=== Begin Enclosure ===
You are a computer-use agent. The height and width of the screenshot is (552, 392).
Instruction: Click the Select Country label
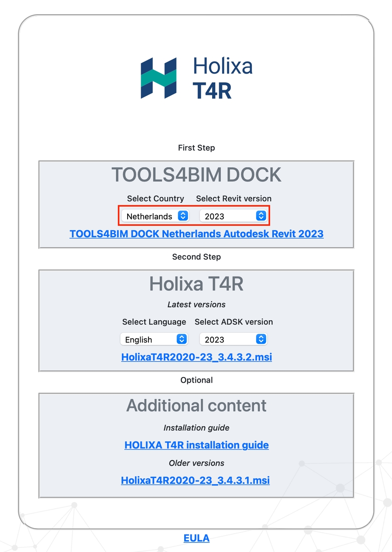pos(155,199)
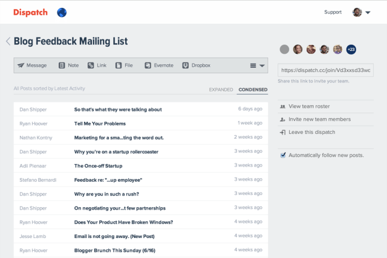Viewport: 387px width, 258px height.
Task: Open the user account dropdown menu
Action: (362, 12)
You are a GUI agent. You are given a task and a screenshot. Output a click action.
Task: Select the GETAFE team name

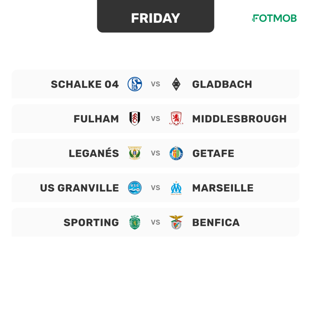213,153

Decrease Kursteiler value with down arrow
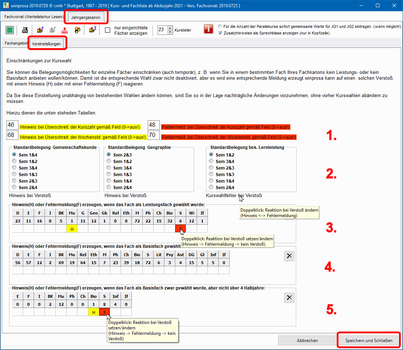click(x=170, y=32)
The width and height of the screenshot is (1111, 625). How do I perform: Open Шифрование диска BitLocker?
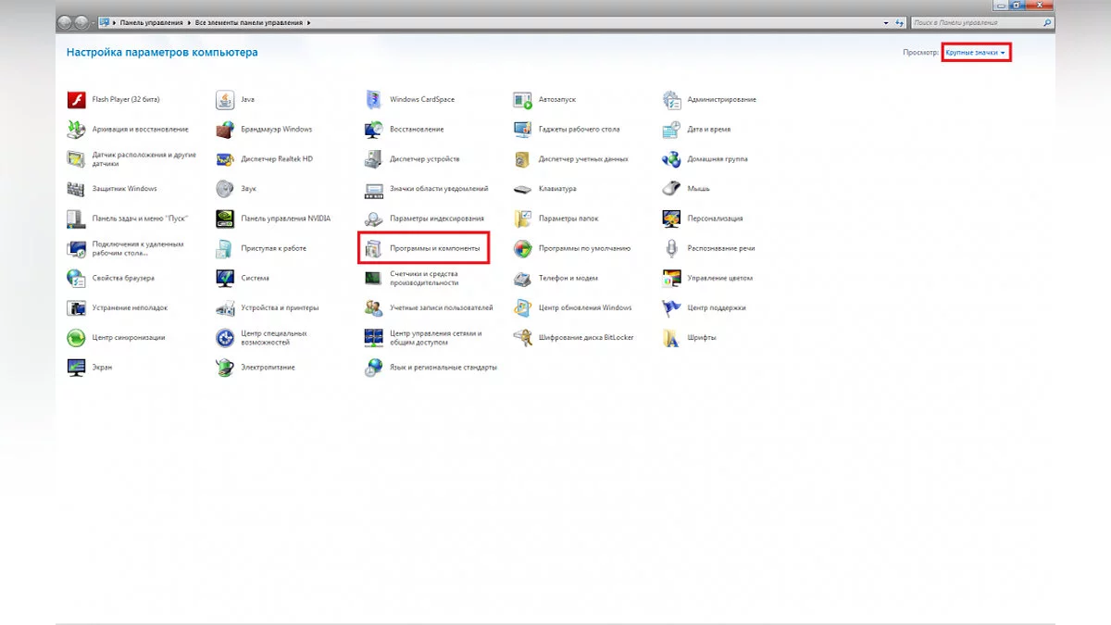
=== End Enclosure ===
## ACTIVITY
Extract all lines from the material above that include the word "agent".

## RESPONSE FOR THIS EXERCISE
You are a computer-use agent. The height and width of the screenshot is (552, 392).
You are a GUI agent. You are given a task and a screenshot. Output a click action.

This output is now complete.